Die Neuauflage gibt es nun doch - aber Hunderte Kilometer entfernt in Kaiserslautern in Rheinland-Pfalz. Statistisch gesehen entstehen in Kaiserslautern etwa 520 Kilogramm Hundekot pro Tag. Die Stadt sagt: Nicht alle Tierhalter würden die Ausscheidungen ihrer Hunde richtig entsorgen. Und das, obwohl Bußgelder von bis zu 250 Euro drohen. Bürgermeisterin Beate Kimmel startete daher nun die Aktion "Hundekotbeflaggung". Alle Hundekothaufen, die die Mitarbeiter der Stadt finden, sollen mit schwarz-gelben Fähnchen gekennzeichnet werden.
Noch mehr Ideen im Kampf gegen Hundekot
Auch im Ausland gibt es zahlreiche Ideen, dem Problem Herr(chen) zu werden. In Wavre, einer kleinen Stadt in der Wallonie übersäten Bürger einen Marktplatz in einer Aktion mit Fake-Exkrementen. So wollten sie auf das Thema aufmerksam machen und bekamen viel Öffentlichkeit. In Frankreich hat ein Straßenkünstler Hundehaufen mit Goldfarbe angemalt und diese vor die Haustür von Hundebesitzern gelegt.
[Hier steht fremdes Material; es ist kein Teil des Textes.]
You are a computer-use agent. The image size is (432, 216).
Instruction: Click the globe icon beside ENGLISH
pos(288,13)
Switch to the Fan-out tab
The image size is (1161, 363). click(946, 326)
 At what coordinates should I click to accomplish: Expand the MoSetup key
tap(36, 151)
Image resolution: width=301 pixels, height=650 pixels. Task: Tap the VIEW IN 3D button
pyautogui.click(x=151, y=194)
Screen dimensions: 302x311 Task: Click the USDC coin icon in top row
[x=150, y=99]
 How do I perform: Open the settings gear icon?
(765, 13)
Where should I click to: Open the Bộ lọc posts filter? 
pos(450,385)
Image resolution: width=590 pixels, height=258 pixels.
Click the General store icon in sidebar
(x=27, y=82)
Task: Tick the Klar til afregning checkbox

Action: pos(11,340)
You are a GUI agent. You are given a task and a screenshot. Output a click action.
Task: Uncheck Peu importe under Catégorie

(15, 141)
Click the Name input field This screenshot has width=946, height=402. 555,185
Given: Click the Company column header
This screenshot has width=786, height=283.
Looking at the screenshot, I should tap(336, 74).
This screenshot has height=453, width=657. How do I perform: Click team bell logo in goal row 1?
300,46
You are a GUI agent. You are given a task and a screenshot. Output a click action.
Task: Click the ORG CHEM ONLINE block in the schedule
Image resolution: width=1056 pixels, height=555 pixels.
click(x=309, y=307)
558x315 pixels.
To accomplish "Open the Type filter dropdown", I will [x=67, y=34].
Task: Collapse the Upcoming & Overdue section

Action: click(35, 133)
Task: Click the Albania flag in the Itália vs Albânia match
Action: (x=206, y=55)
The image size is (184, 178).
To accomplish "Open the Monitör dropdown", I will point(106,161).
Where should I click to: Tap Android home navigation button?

Auch die Aktion fand international Presse und Aufmerksamkeit.
Auch moderne Technik kommt im Kampf gegen Hundekot seit Jahren zum Einsatz. So gibt es in Nürnberg einen Hundekot-Sauger, eine Art Staubsauger, der die Hinterlassenschaften einsaugt. Der Motorroller fährt in der Innenstadt über die Gehwege. In Görlitz setzt man aufs Smartphone - per GPS werden Hundebesitzer zur nächsten Dog-Station geleitet - also eine Stelle, an der Hundekotbeutel ausliegen. Zahlreiche andere Städte setzen auf Apps, in der Verunreinigungen, Hundekot und anderes gemeldet und dokumentiert werden können.